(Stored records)
***

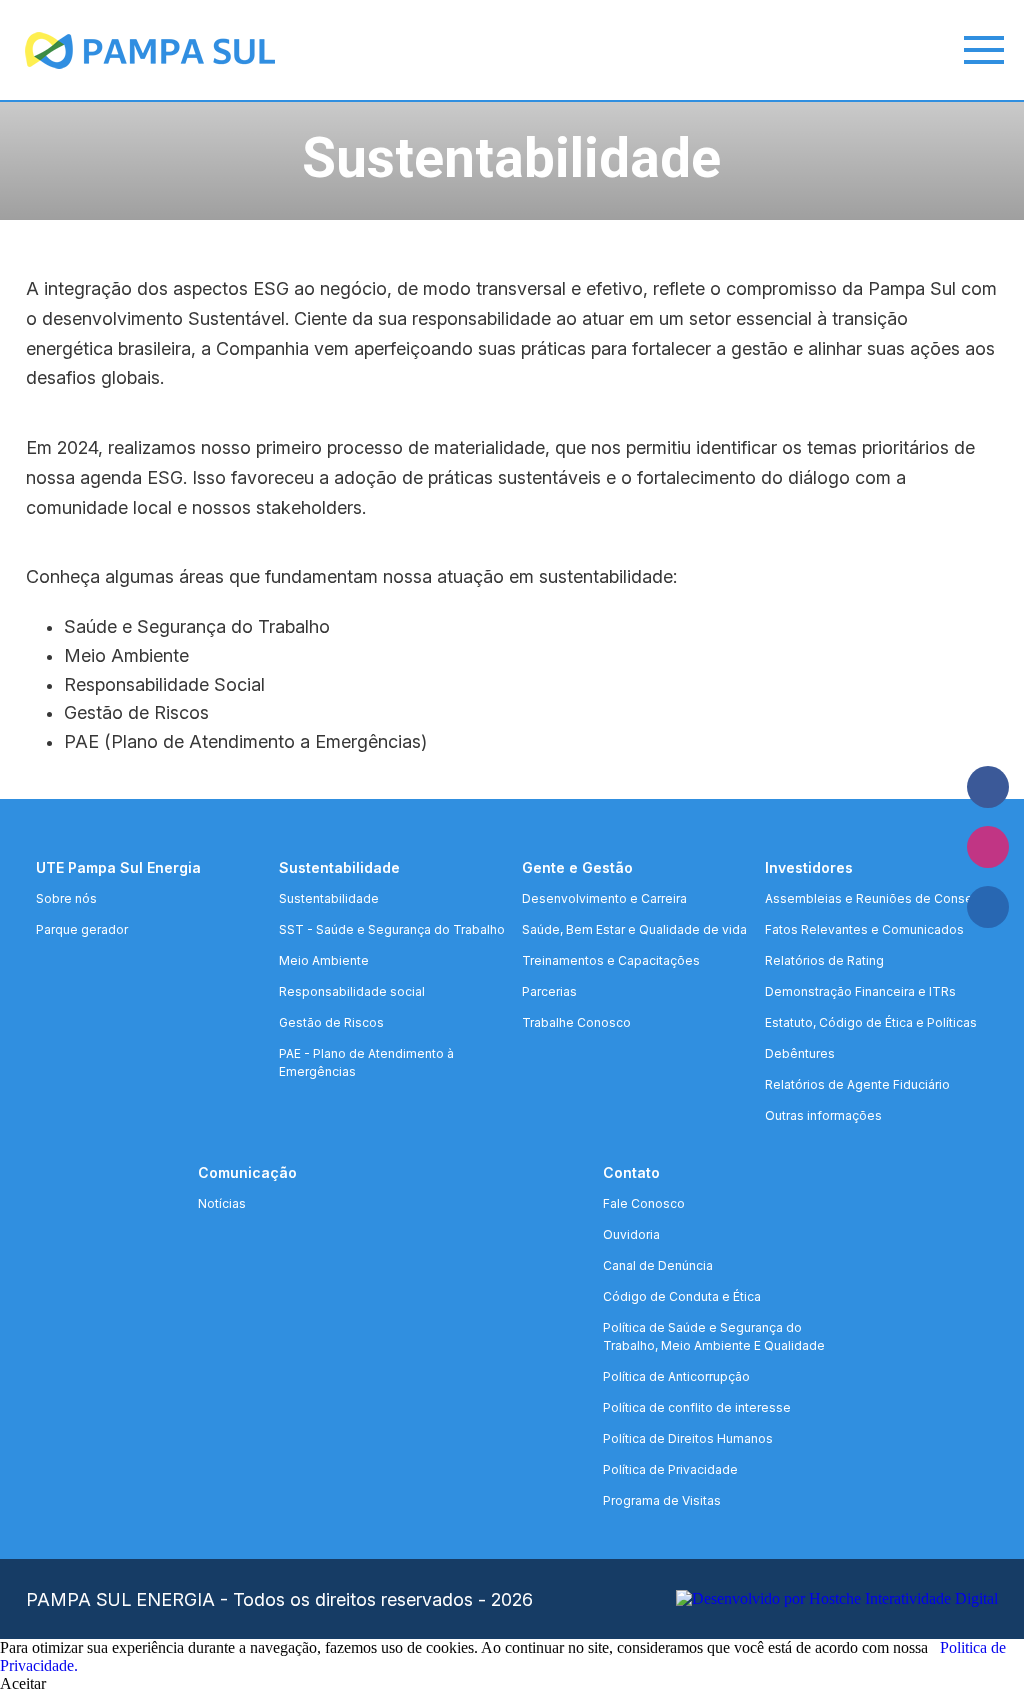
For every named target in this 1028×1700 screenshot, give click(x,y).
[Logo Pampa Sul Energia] (125, 50)
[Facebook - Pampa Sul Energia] (988, 787)
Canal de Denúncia (658, 1265)
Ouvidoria (631, 1234)
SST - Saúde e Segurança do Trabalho (392, 929)
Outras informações (823, 1115)
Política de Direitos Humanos (688, 1438)
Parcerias (549, 991)
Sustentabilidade (329, 898)
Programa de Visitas (662, 1500)
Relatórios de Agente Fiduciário (857, 1084)
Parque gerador (82, 929)
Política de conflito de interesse (697, 1407)
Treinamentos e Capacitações (611, 960)
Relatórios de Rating (824, 960)
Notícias (222, 1203)
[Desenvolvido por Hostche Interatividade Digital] (837, 1599)
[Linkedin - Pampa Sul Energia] (988, 907)
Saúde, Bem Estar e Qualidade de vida (634, 929)
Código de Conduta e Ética (682, 1296)
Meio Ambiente (324, 960)
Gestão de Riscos (331, 1022)
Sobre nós (66, 898)
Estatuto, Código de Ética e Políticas (871, 1022)
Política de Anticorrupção (676, 1376)
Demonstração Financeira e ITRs (860, 991)
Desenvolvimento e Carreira (604, 898)
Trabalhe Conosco (576, 1022)
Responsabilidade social (352, 991)
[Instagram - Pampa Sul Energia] (988, 847)
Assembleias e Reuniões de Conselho (878, 898)
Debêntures (800, 1053)
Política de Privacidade (670, 1469)
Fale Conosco (644, 1203)
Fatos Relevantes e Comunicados (864, 929)
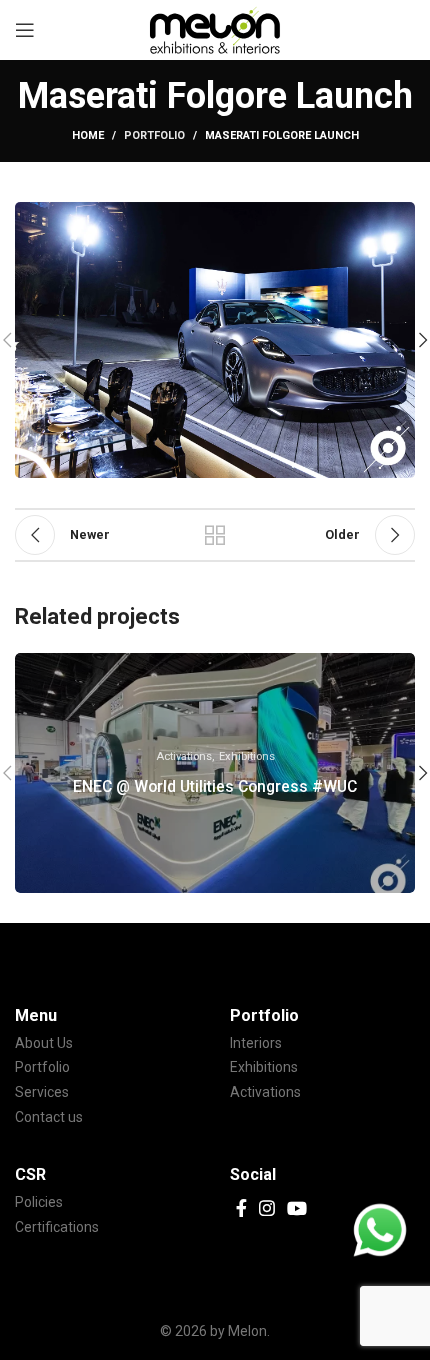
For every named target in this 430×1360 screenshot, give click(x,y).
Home (88, 135)
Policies (39, 1202)
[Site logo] (215, 29)
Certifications (57, 1227)
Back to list (215, 535)
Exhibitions (264, 1067)
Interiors (256, 1043)
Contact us (49, 1117)
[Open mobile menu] (25, 30)
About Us (44, 1043)
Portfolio (154, 135)
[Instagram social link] (267, 1208)
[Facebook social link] (241, 1208)
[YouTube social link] (297, 1208)
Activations (265, 1092)
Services (42, 1092)
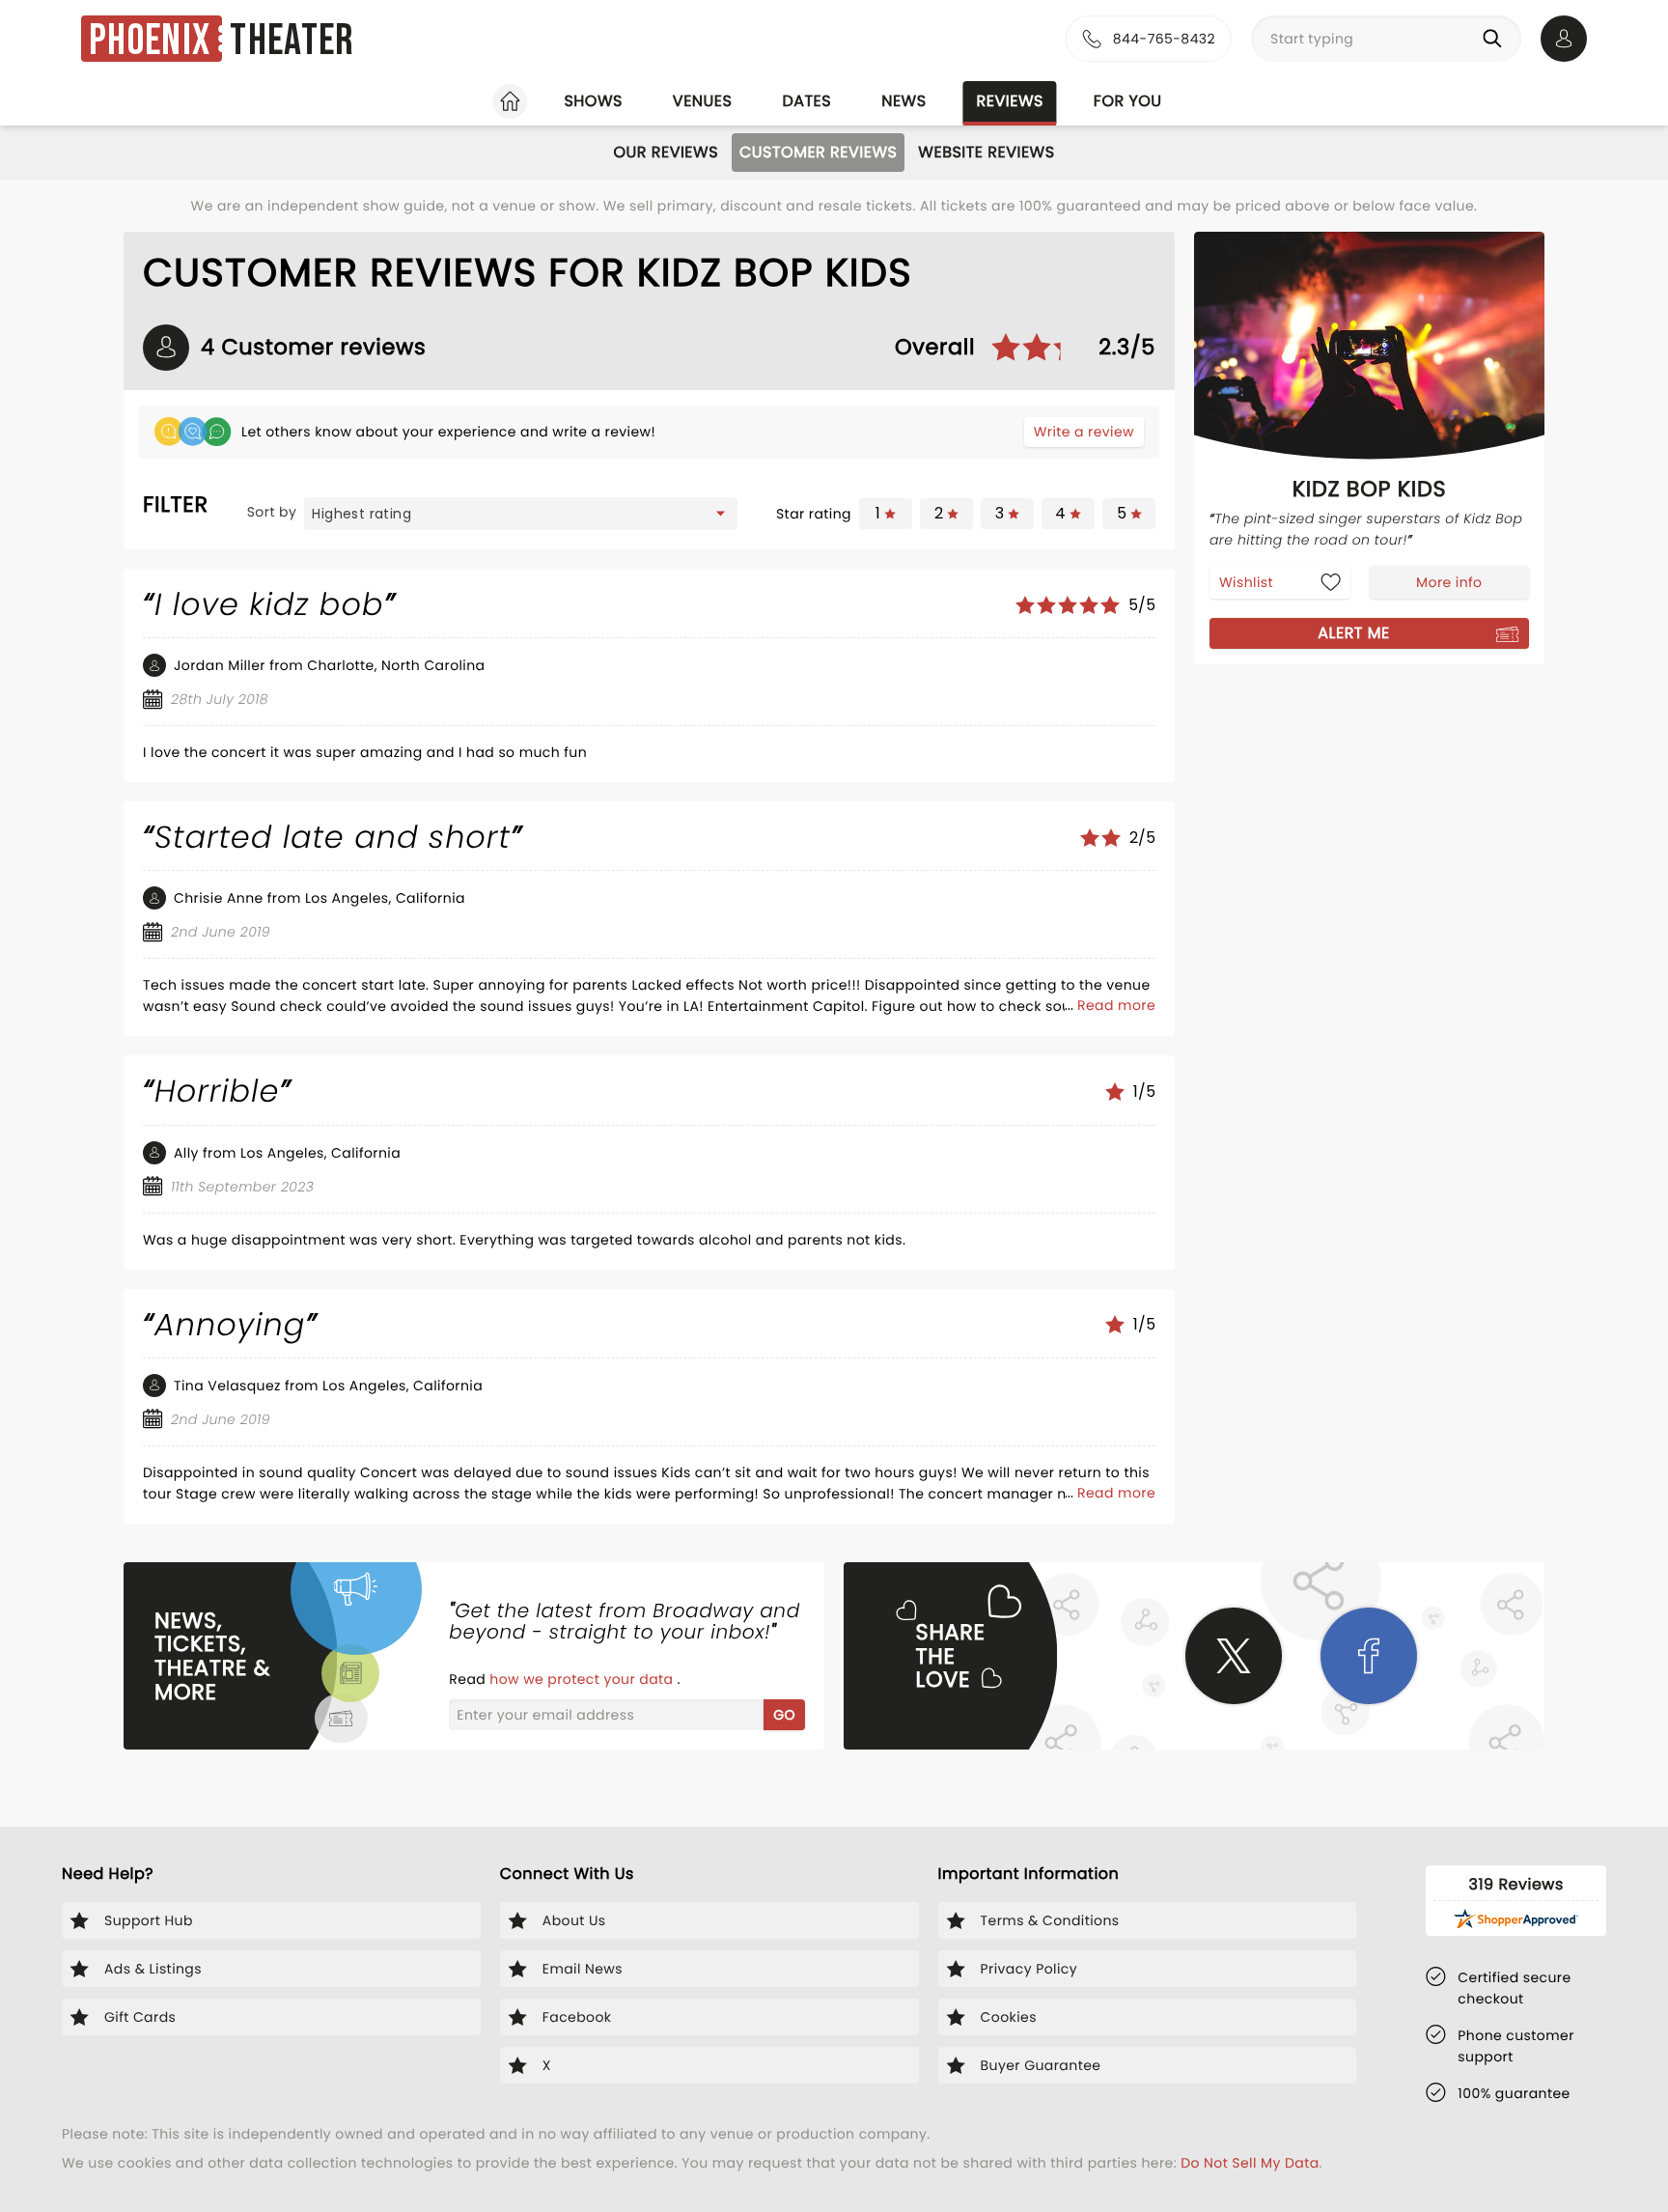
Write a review (1084, 431)
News (903, 101)
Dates (806, 101)
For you (1128, 101)
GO (784, 1714)
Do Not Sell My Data (1250, 2162)
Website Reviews (986, 152)
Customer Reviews (818, 152)
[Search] (1496, 38)
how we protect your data (583, 1679)
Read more (1116, 1005)
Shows (593, 101)
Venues (703, 101)
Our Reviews (665, 152)
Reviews (1010, 101)
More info (1449, 582)
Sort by (272, 511)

***

Assignment: Filter the entries down to the lines that hold "Facebook". Copy those lines.

Solution to this task:
[Facebook - Pampa Sul Energia] (988, 787)
[Facebook social link] (241, 1208)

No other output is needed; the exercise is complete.